Jobs:
A) Retype part of the rhom tank thread word for word, beginning at the words "ok, now i have" and stopping after "get 2 fx5's.......................".
B) In the rhom tank thread, how large a rhom does RBP7 plan to keep in the 220-gallon tank?
C) Carry on the thread about setting up a 220-gallon rhom tank from the point where it stops.

··· Excerpted text ···

# turing 220g into rhom tank



## RBP7 (Oct 13, 2006)

any ideas about if should have verry many large plants, rocks and bogwood in there or should it be almost bare bottom. i am also looking to put in a 3dbackground but i dont want one that will take up that much room inside the tank. let me know your thoughts .


----------



## pirayaman (Nov 3, 2007)

dont keep it bare bottom go natural get your 3d backround live plants bogwood gravel power heads

make your rhom a home not a tank

heres my rhom tank its a 125 now keep up with the jones i totally expect to see a bada-s rhom tank from you nothing less will be excepted


----------



## RBP7 (Oct 13, 2006)

ok, now i have a 220gal. i have one fx5 right now. should i get 1 or 2 more. i plan on having a 14+" rhom in there for many years.


----------



## Dezboy (Apr 2, 2006)

id get 2 fx5's.......................

If i were you id get somne nice black sand on the bottom, some very nice bogwood inthe middle and some plants around the edge, maybe with some floating plants on the top, obviously your going to need maybe one or 2 power heads as the rhom likes the current


----------



## Moondemon (Dec 9, 2006)

I'd also go with 2 FX5's...
Put a huge powerhead in there (a must for a rhom) and have a lot of current. I don't like how plants do with a strong current... I'd go with black sand and some bogwood... well in fact, that's what I have in a 120 for one rhom.. and he looks damn happy !


----------



## RBP7 (Oct 13, 2006)

i have had a large powerhead on there before and have had live plants doing quite well. i will see how they do in that much current. now also is that 2 total fx5's or did you mean 2 more fx5?


----------



## Moondemon (Dec 9, 2006)

A total of 2 FX5's will be more than enough filtration for a 220 gallon !


----------



## mike123 (Jul 17, 2006)

as long as you do reg water changes i dont see why you would need to drop another $200+ for a second fx5.


----------



## dalyhawk (Apr 30, 2007)

··· Data extract ···

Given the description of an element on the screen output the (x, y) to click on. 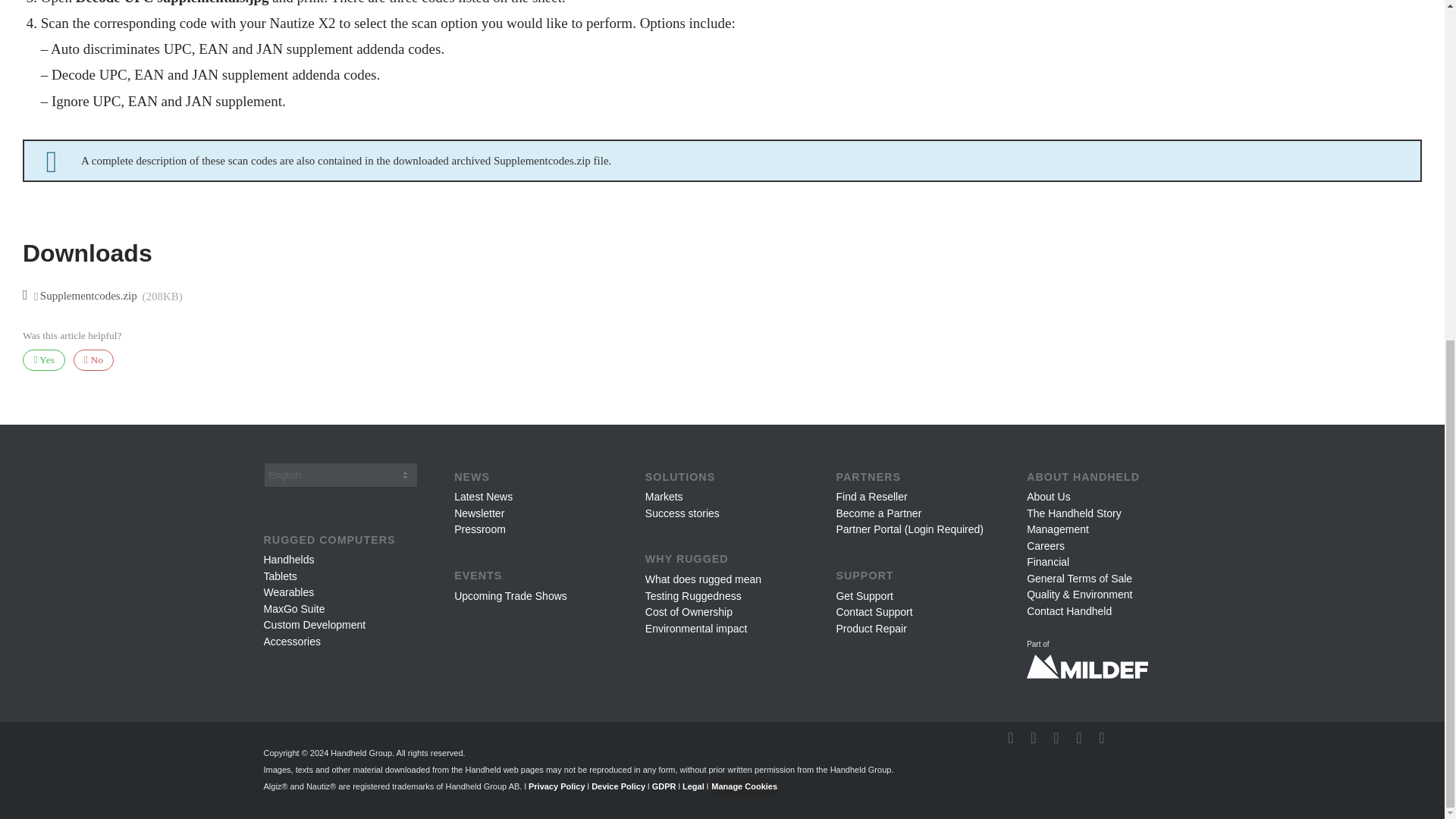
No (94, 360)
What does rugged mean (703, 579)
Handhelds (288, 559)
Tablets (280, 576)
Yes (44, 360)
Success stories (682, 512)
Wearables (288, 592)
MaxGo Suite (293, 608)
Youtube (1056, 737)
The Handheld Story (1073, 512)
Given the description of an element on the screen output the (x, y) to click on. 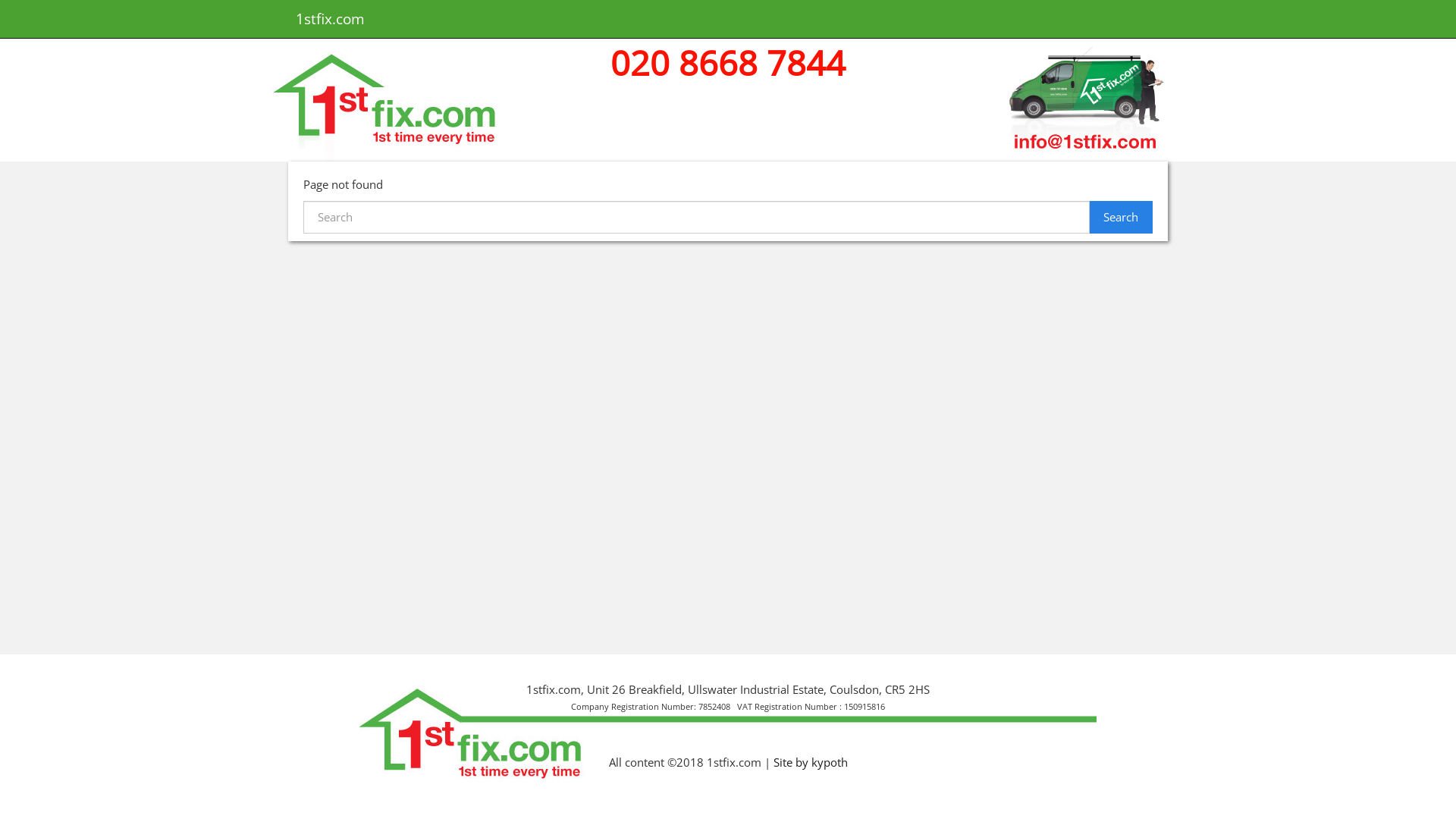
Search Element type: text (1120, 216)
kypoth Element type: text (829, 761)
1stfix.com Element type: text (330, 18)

···
··· Data extract ···

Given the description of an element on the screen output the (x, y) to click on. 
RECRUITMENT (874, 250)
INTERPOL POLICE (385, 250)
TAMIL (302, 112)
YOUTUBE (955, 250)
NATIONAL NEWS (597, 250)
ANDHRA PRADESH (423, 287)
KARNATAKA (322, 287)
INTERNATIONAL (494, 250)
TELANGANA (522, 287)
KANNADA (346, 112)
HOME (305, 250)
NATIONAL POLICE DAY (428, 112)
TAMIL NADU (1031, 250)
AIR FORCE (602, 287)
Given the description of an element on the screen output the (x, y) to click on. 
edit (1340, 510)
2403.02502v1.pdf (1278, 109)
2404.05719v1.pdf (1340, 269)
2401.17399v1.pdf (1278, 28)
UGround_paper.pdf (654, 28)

···
··· Data extract ···

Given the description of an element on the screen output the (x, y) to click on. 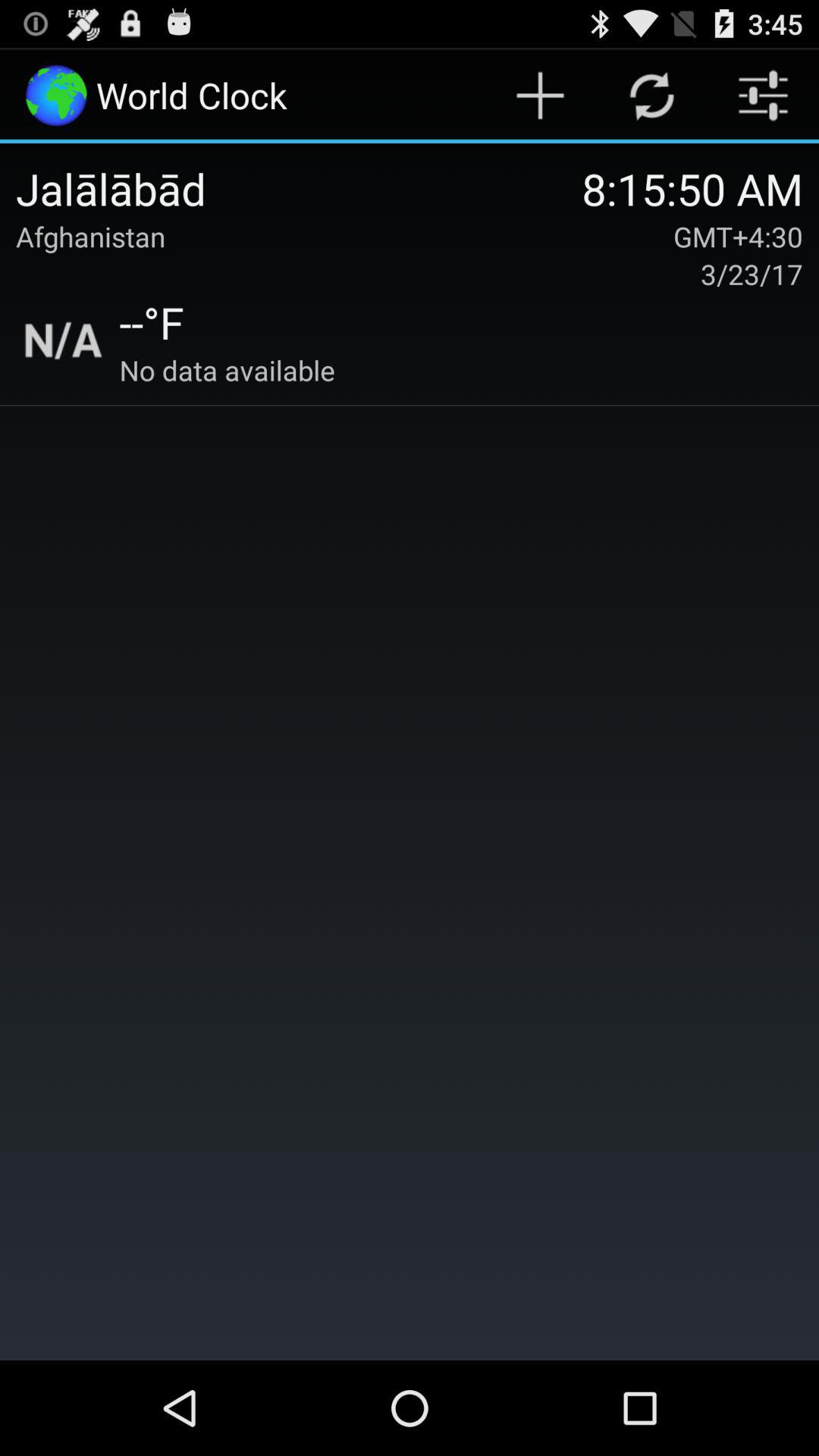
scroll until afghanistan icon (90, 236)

···

Results in order:
A)
ok, now i have a 220gal. i have one fx5 right now. should i get 1 or 2 more. i plan on having a 14+" rhom in there for many years.


----------



## Dezboy (Apr 2, 2006)

id get 2 fx5's.......................

B) A rhom of 14 inches or more.

C)
Like everyone has basically said.... go with the natrual look. It's not plain and wide open like a bare tank. I think it adds character and provides more of an amazon natural habitat.

Some people like a bare tank. Not me tho....


----------



## J-Lo (Feb 2, 2006)

I would forget the rhom and pickup some caribas or pirayas. Thats a lot of room just for 1 fish. It will just find a corner and sit there for years its like watching paint dry and if you look around the value of a rhom has droped. Everybody i mean everyone is trying to sell there's for Dirt Cheap


----------



## Moondemon (Dec 9, 2006)

J-Lo said:


> I would forget the rhom and pickup some caribas or pirayas. Thats a lot of room just for 1 fish. It will just find a corner and sit there for years its like watching paint dry and if you look around the value of a rhom has droped. Everybody i mean everyone is trying to sell there's for Dirt Cheap


Not true.. that depends on the fish.

I had a rhom in a 33 gallon tank... He did nothing all day, sitting in a corner. 
I bought him a 5 feet tank (120 gallon) and he's about 7.5'' long... You should see him swim in there... he's crazy about his new home !
He's like a different fish !


----------



## RBP7 (Oct 13, 2006)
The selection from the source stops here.